None more so than the Bhatia group at McMaster University (I may be a little biased though!). In 2012, Dr. Mickie Bhatia and his team published a paper in Cell identifying a drug that was able to selectively target the leukemia stem cells (LSCs), leaving the HSC population alone.
To identify this drug, the group took a multi-step approach. They first wanted to find drugs that were able to induce differentiation in CSC populations. In other words, take away their stem-like properties, making them ‘normal’ cancer cells. Using high-throughput screening methods (techniques that allow researchers to analyze the effects of many drugs/compounds at once), a panel of 590 compounds was narrowed down to two candidate drugs.
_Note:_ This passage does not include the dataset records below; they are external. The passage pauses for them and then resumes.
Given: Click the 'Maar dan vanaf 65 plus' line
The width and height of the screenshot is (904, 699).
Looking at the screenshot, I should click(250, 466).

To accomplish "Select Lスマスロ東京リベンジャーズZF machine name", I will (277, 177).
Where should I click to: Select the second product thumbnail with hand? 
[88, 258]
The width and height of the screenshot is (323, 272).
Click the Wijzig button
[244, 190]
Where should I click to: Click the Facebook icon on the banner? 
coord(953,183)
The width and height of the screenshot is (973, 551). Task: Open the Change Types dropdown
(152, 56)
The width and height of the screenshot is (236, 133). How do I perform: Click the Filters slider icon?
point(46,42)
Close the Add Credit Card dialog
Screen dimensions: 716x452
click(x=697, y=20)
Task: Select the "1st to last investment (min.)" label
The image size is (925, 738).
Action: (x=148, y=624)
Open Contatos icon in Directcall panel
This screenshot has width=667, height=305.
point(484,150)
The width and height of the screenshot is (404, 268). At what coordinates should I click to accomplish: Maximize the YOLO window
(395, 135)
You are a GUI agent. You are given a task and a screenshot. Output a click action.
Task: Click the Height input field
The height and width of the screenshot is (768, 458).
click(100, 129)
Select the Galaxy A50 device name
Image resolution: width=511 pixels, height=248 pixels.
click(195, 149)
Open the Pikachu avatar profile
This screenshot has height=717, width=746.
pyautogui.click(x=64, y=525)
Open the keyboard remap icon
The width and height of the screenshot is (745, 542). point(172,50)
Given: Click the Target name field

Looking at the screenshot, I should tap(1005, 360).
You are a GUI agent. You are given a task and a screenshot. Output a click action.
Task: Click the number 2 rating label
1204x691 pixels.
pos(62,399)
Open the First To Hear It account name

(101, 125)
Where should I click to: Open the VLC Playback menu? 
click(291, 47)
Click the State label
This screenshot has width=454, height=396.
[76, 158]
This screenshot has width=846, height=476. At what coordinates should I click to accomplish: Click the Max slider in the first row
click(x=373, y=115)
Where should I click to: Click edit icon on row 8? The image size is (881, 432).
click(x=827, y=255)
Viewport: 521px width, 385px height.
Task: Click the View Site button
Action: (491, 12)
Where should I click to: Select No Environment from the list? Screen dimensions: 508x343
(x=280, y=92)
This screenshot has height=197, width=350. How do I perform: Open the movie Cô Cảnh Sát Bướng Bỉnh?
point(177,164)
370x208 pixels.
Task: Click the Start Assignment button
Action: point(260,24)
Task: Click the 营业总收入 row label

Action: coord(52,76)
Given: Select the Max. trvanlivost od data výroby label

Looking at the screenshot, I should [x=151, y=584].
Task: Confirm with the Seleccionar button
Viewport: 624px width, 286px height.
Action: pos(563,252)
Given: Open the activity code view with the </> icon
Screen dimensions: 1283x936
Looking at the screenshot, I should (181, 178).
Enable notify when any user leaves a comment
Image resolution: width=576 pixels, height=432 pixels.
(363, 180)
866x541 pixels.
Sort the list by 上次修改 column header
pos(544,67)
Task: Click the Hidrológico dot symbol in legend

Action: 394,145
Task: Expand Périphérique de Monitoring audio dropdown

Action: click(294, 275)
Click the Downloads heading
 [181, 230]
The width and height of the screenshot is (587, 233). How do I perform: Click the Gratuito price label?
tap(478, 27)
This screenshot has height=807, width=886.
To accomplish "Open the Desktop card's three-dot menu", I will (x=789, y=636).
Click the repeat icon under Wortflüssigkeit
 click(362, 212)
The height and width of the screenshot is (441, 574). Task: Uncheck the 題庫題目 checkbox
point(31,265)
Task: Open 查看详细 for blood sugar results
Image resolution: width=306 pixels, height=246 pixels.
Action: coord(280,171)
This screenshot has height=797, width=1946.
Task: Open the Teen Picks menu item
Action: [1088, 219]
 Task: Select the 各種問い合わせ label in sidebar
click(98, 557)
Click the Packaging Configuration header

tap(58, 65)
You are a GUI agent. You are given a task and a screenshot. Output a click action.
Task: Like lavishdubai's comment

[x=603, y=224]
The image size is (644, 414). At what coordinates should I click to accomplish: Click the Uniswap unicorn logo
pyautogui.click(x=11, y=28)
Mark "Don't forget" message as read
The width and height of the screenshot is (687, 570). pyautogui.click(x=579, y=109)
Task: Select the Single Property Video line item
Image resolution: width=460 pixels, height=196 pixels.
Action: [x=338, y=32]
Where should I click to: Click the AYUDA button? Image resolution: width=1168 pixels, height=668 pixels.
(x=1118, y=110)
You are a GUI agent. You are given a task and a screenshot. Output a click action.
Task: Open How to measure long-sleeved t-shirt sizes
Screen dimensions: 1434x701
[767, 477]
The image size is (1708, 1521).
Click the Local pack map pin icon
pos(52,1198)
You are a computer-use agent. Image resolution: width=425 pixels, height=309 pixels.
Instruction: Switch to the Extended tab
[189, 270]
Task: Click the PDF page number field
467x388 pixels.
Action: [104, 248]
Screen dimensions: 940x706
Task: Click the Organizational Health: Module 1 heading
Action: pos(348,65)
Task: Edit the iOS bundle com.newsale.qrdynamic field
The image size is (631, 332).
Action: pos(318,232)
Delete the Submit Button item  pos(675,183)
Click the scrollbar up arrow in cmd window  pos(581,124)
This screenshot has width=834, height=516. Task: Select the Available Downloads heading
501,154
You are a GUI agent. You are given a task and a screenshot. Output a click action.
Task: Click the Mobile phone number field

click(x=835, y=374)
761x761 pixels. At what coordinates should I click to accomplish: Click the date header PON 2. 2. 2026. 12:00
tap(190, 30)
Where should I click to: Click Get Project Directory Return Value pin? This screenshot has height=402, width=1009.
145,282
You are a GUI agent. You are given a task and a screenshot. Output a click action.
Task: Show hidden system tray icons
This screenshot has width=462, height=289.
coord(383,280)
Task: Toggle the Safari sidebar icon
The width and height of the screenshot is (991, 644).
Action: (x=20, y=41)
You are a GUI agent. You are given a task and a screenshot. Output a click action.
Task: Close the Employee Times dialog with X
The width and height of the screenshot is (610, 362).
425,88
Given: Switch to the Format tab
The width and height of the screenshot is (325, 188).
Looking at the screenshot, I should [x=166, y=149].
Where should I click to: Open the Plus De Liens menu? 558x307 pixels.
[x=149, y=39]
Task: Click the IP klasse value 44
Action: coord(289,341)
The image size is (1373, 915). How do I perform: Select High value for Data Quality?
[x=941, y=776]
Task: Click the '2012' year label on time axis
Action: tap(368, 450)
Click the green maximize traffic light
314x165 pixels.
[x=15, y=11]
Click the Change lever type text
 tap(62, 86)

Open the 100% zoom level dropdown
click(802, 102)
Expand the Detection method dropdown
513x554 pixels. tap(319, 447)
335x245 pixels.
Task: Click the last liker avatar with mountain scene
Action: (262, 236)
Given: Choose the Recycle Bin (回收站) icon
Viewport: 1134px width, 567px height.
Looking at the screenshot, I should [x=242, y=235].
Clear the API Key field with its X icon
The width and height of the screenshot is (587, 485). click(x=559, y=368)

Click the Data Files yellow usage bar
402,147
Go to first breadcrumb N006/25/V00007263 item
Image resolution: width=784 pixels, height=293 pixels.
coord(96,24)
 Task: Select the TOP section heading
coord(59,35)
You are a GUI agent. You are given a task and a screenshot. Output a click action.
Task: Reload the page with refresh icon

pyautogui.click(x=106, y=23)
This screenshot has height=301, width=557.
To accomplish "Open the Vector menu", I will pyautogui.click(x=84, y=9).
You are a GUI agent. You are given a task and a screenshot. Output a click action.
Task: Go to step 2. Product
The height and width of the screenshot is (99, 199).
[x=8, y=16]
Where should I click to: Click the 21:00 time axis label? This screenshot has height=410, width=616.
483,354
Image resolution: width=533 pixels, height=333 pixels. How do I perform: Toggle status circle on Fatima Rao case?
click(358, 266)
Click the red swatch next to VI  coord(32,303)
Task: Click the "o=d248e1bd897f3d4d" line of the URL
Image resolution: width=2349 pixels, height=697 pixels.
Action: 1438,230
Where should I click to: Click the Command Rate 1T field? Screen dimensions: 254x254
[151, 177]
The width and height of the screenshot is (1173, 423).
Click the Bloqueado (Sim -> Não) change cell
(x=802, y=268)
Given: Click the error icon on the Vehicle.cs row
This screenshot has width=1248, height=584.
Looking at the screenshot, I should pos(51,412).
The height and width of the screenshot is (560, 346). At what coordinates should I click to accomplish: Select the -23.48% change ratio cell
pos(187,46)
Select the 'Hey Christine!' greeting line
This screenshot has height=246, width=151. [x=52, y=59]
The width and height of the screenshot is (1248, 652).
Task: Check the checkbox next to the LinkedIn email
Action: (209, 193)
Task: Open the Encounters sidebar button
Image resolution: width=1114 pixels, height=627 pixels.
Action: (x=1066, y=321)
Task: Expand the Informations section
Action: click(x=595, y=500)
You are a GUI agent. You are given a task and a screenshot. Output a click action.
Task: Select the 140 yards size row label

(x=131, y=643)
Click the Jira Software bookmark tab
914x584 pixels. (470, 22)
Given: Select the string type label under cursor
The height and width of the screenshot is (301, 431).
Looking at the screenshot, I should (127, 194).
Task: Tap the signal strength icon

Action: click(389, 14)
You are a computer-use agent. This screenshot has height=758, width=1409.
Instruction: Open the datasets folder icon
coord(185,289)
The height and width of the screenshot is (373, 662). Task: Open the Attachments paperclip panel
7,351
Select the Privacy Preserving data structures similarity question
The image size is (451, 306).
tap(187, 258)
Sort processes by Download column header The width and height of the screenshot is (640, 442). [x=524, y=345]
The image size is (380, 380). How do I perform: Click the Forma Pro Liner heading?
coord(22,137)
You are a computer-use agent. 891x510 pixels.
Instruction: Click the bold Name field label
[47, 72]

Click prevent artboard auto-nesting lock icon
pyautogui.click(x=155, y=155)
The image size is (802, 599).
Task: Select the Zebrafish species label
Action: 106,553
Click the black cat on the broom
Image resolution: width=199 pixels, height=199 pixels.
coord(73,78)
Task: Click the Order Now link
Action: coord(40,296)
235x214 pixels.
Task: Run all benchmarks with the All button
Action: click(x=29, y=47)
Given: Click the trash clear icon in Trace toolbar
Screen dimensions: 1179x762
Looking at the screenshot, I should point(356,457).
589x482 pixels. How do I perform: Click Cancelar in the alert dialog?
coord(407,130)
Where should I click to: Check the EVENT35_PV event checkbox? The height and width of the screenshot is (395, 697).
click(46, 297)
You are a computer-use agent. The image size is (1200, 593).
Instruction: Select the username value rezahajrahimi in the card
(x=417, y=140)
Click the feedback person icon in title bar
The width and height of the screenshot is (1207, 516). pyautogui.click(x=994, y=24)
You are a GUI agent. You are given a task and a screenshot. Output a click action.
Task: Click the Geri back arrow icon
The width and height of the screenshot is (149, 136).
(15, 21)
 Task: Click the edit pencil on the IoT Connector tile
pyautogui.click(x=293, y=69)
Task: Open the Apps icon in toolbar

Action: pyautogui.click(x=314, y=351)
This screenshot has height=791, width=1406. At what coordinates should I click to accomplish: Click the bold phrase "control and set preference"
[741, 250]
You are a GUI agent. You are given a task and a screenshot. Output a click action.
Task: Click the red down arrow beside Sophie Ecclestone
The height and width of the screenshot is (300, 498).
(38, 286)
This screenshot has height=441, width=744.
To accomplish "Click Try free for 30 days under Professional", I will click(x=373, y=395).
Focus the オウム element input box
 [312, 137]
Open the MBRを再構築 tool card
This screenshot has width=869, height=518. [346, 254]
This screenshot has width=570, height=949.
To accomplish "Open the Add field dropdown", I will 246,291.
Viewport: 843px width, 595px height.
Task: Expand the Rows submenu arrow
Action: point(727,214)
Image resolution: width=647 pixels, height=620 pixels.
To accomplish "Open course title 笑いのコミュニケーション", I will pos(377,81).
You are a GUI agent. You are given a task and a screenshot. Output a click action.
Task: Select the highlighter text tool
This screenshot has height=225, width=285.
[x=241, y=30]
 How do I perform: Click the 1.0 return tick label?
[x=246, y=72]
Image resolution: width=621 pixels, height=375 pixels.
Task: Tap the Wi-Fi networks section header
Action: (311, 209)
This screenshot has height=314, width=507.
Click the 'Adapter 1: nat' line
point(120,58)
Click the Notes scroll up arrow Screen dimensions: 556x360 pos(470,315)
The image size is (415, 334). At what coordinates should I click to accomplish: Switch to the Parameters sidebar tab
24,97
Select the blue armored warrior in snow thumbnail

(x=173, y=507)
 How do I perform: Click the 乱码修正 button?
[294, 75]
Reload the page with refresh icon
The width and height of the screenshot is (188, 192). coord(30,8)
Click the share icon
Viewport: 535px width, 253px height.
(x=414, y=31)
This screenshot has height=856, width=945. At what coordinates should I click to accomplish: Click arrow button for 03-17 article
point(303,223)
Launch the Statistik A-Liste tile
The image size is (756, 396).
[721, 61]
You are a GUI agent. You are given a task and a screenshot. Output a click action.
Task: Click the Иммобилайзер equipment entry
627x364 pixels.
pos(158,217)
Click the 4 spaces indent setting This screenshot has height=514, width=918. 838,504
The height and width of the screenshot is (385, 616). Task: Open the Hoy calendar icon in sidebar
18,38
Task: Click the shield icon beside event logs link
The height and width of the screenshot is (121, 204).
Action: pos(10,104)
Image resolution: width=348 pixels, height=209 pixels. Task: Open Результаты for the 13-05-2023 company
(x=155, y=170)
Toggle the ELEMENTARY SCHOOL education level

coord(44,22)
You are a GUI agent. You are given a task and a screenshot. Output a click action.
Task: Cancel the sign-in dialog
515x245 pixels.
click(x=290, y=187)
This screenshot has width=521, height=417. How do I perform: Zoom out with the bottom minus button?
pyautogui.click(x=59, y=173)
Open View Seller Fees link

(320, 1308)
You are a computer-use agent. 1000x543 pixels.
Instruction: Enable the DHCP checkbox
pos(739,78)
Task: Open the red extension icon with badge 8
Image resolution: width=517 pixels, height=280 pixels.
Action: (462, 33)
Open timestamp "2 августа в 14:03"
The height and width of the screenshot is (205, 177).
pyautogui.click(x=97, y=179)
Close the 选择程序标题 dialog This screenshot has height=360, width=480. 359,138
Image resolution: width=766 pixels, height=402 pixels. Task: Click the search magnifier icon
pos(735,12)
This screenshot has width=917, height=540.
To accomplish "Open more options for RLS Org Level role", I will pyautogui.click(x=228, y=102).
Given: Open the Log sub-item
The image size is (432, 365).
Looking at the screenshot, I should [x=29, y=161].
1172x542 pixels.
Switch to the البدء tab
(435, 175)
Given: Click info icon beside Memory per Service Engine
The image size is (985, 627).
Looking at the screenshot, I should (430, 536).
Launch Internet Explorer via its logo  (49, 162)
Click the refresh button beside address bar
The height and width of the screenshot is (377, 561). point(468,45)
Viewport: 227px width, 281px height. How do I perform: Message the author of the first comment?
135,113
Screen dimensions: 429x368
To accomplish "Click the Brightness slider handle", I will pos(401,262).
The next step in the process was to determine if the two candidates could discriminate between normal stem cells and CSCs. While both drugs affected both the normal and cancerous stem cells, at a particular dosage, one of the drugs was able to preserve the majority of normal stem cell function, while strongly inducing differentiation in the CSCs: thioridazine.
Interestingly, thioridazine is a compound currently used to treat psychosis and schizophrenia. But what I personally found the most interesting, is when the researchers tried using thioridazine in combination with a drug commonly used to treat leukemia: cytarabine.
While cytarabine is relatively effective at treating leukemia, it can be quite toxic, and does not discriminate between normal and cancer cells (hooray for equality?). However, when Bhatia’s team combined thioridazine and cytarabine in leukemic samples, they were able to lower the amount of cytarabine needed for therapeutic effect. This means that they successfully reduced the toxicity to normal cells, preserved the HSCs, and eliminated the LSCs.
The moral of the story is that it can be done! With the right tools and approach, CSC researchers can selectively target CSCs, and leave the normal stem cells largely unaffected. Of course, the next levels of testing (in vivo, and clinical trials) remain hurdles to be overcome, but we can be optimistic. What’s more, not only might we be able to reduce the potential for disease relapse and metastasis, but we may also be able to reduce some of the side effects and toxicity of current therapies. In this ideal future, everyone wins, well, except for the cancer stem cells.